-- WHAT YOU NEED TO DO --
In the entries below, find the line with "You are a GUI" and transcribe it and every line after it exactly, through the last line, without pictures.
********************
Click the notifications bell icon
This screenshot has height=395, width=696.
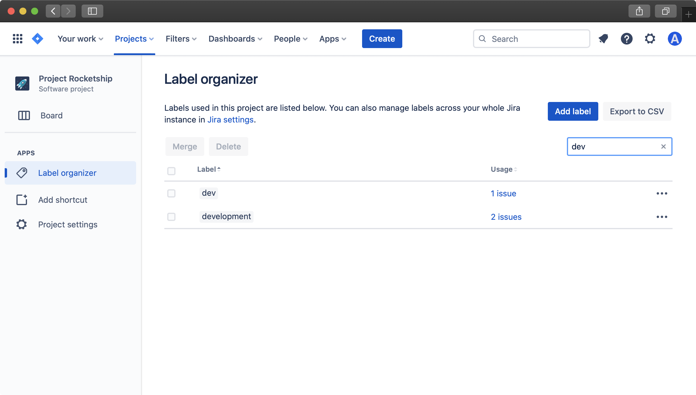[x=603, y=39]
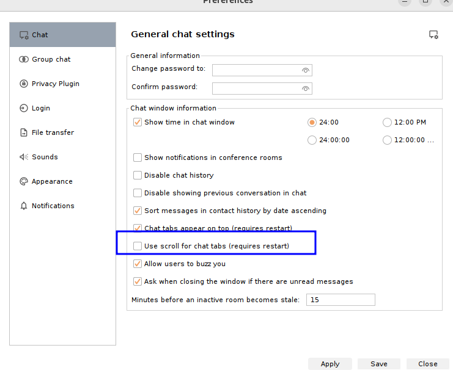Click the Login arrow icon
Screen dimensions: 453x373
24,108
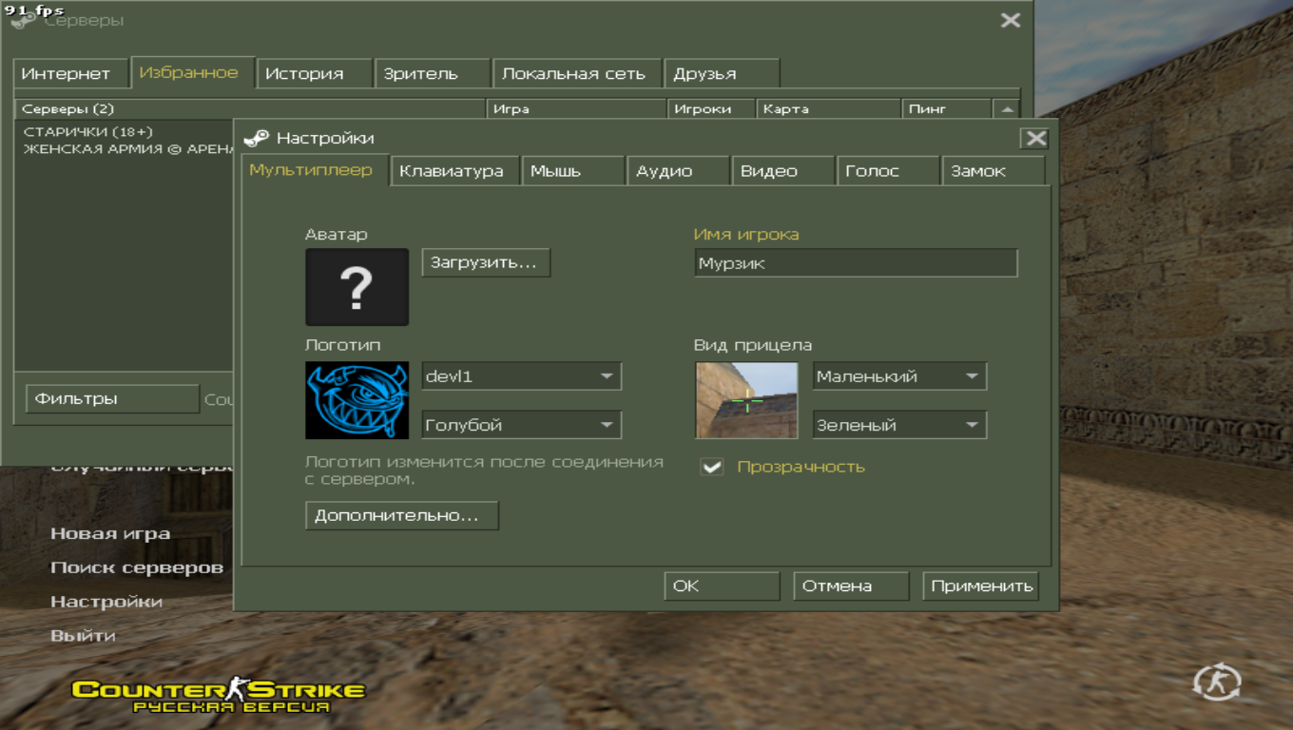Screen dimensions: 1293x730
Task: Open the Маленький crosshair size dropdown
Action: [898, 376]
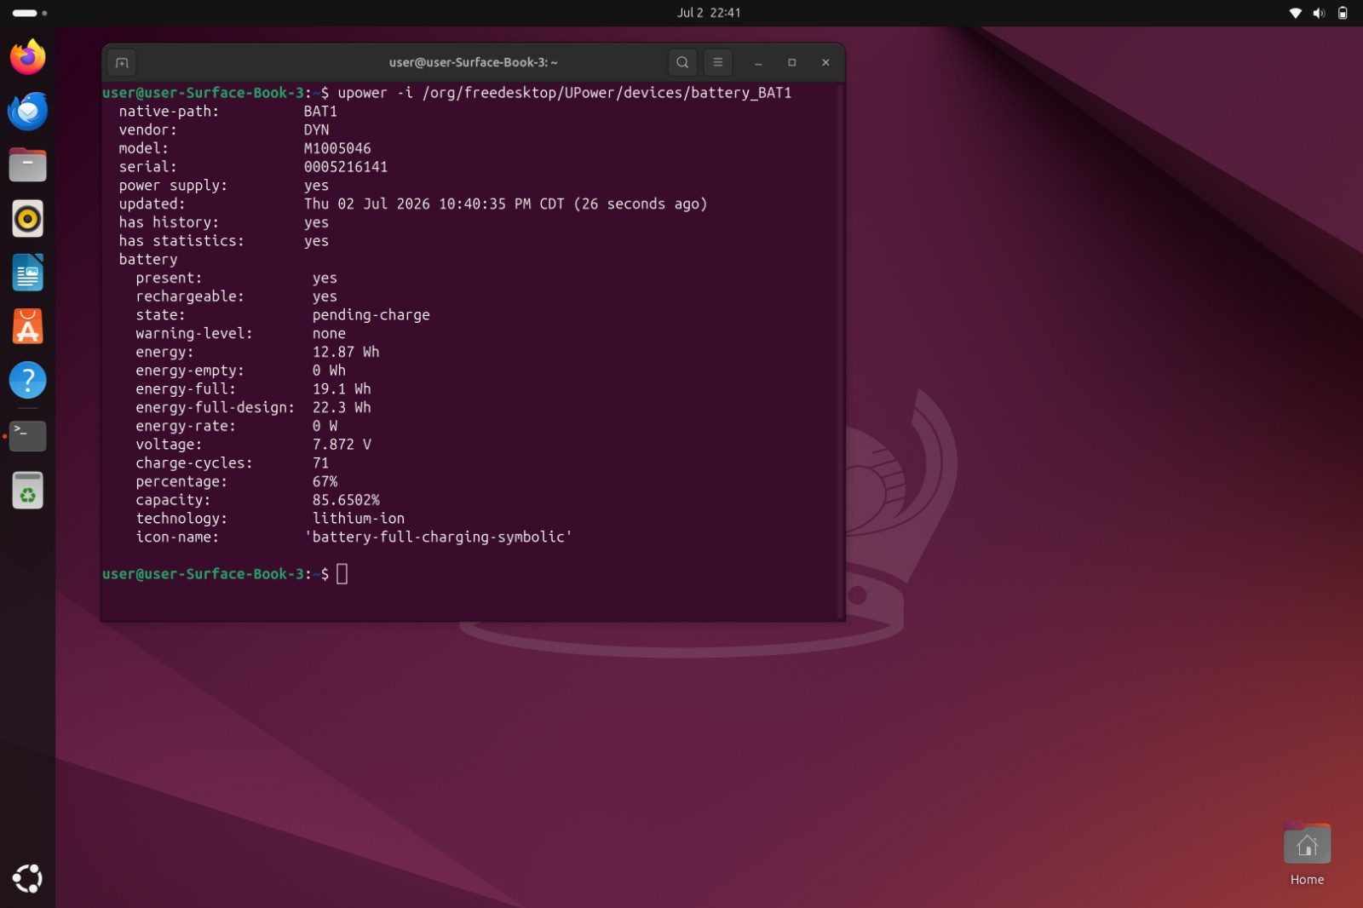Click the battery indicator in top bar
1363x908 pixels.
1343,13
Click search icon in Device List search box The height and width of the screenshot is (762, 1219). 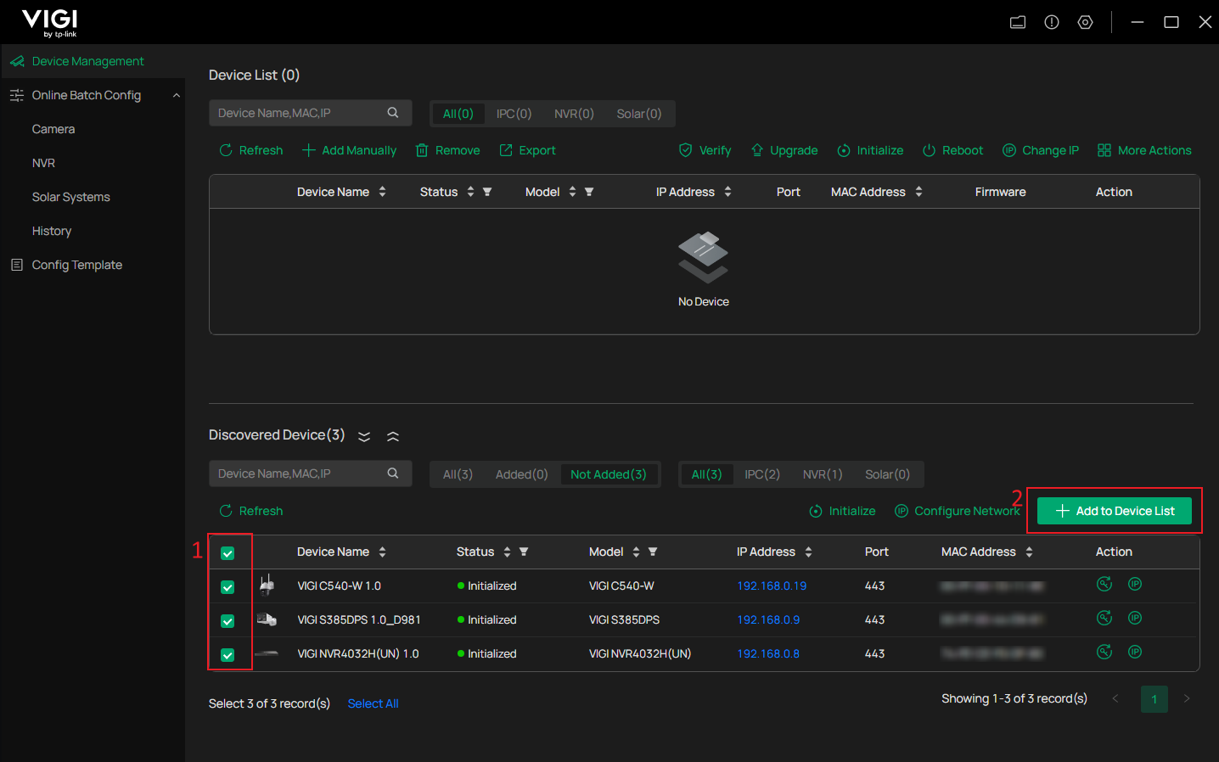coord(393,113)
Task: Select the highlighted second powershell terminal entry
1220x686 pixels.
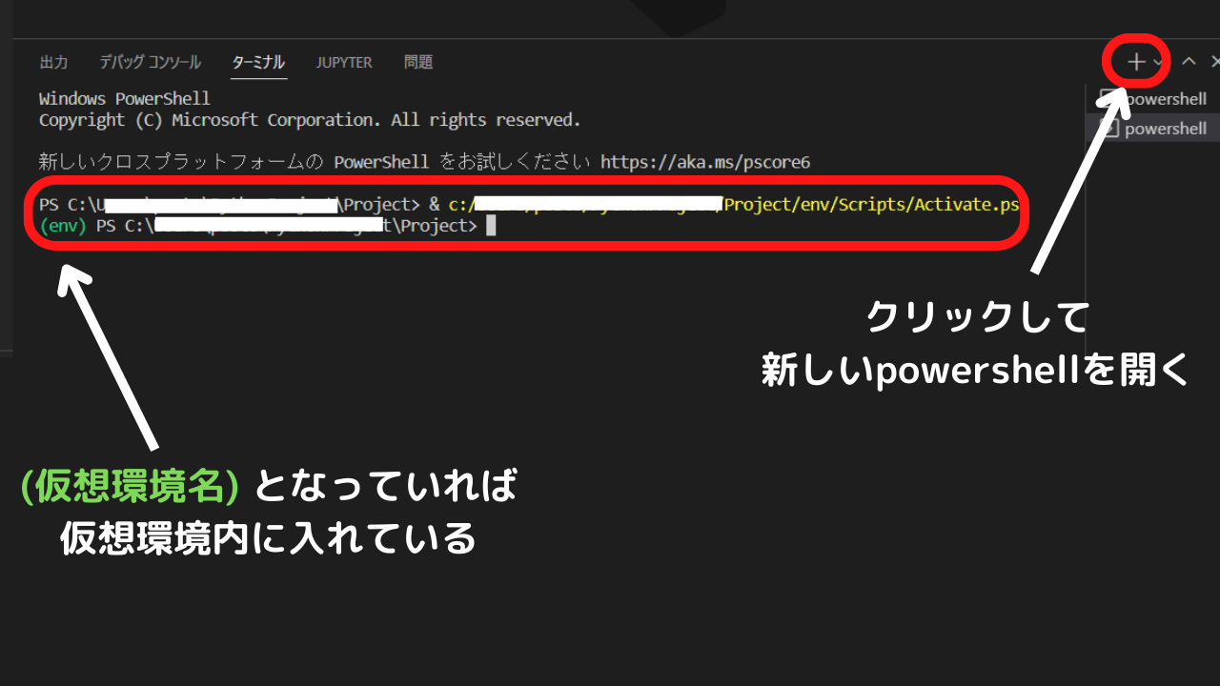Action: point(1153,129)
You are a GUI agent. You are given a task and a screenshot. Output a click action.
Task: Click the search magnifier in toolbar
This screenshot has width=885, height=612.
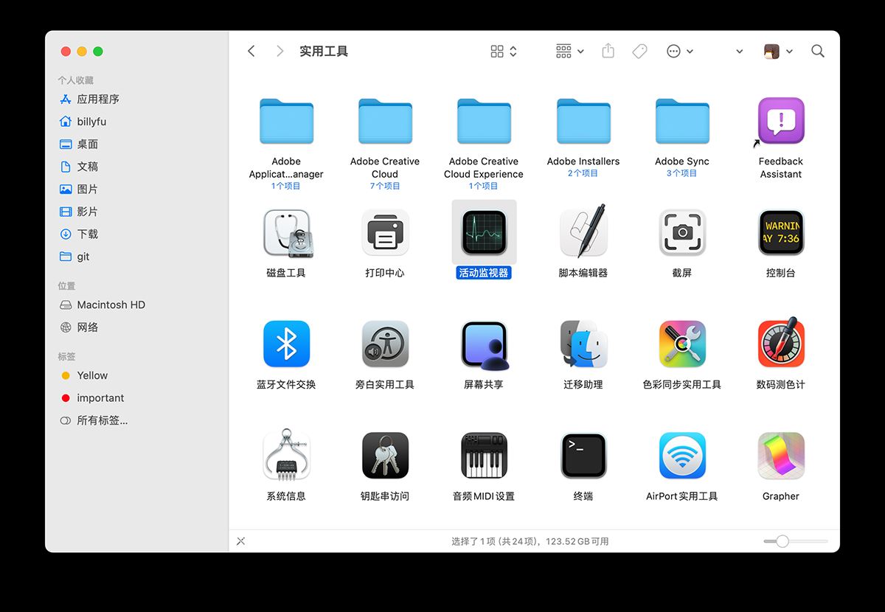(818, 51)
********************
-- RESPONSE --
You are a GUI agent. You are given a task and a screenshot. Output a click action.
Task: Click the search magnifier in toolbar
This screenshot has width=885, height=612.
(818, 51)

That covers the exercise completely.